Somewhere below are a line with "Instruction: Switch to" and a later line with "Click the 0.3g saturates value". Output exactly those lines and all lines between them.

═══ INPUT DATA ═══

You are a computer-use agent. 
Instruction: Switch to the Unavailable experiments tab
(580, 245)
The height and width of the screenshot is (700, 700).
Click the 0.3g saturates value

═══
═══ INPUT DATA ═══

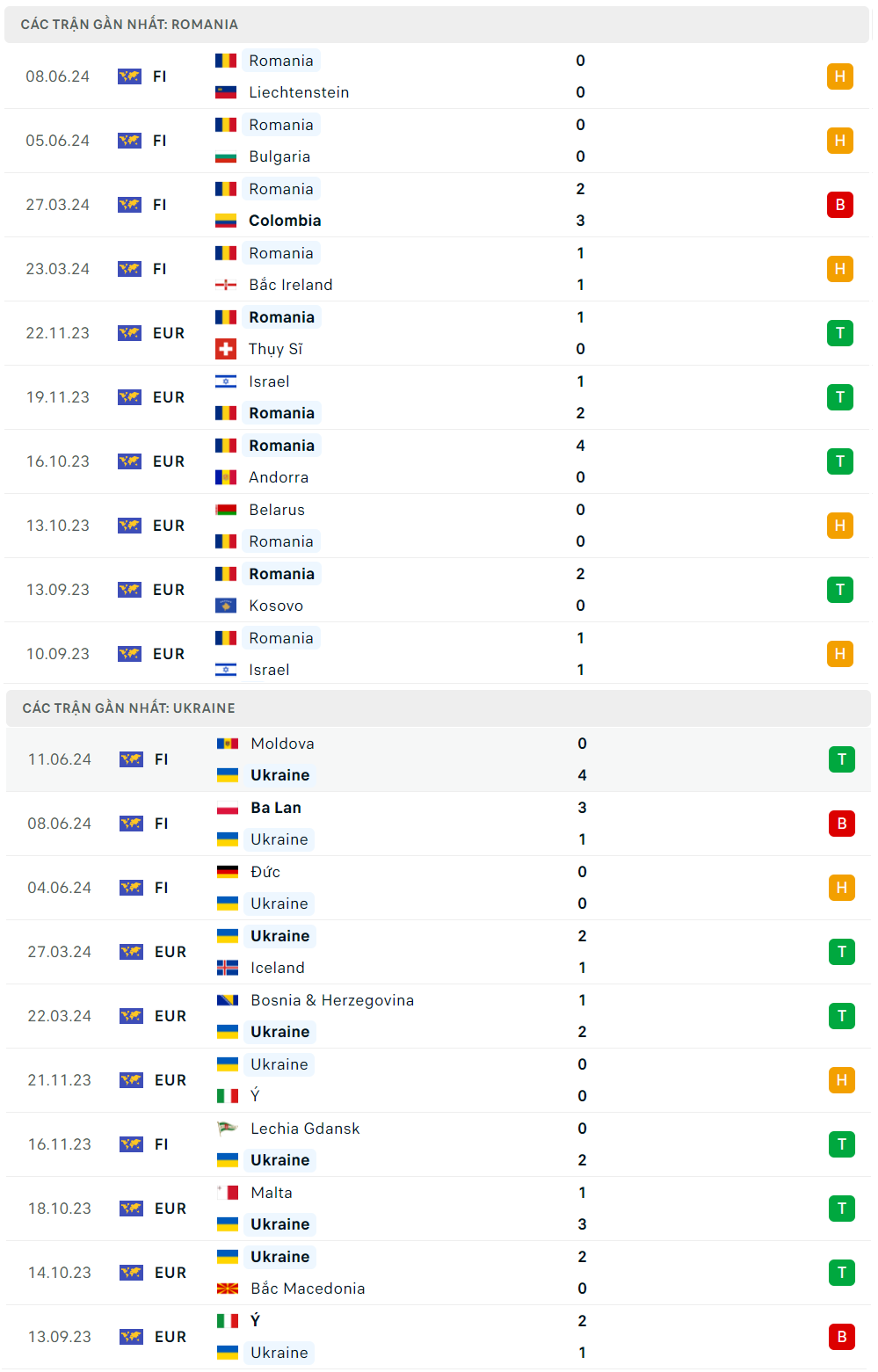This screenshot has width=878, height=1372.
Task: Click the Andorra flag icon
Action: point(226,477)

═══
═══ INPUT DATA ═══

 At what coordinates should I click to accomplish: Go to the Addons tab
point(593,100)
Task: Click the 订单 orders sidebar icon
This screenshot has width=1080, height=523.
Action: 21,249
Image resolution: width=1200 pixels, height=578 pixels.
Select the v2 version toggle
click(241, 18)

═══

| ANSWER TO THIS PROBLEM |
Instruction: Switch to the Unavailable experiments tab
(580, 245)
The height and width of the screenshot is (700, 700).
Click the 0.3g saturates value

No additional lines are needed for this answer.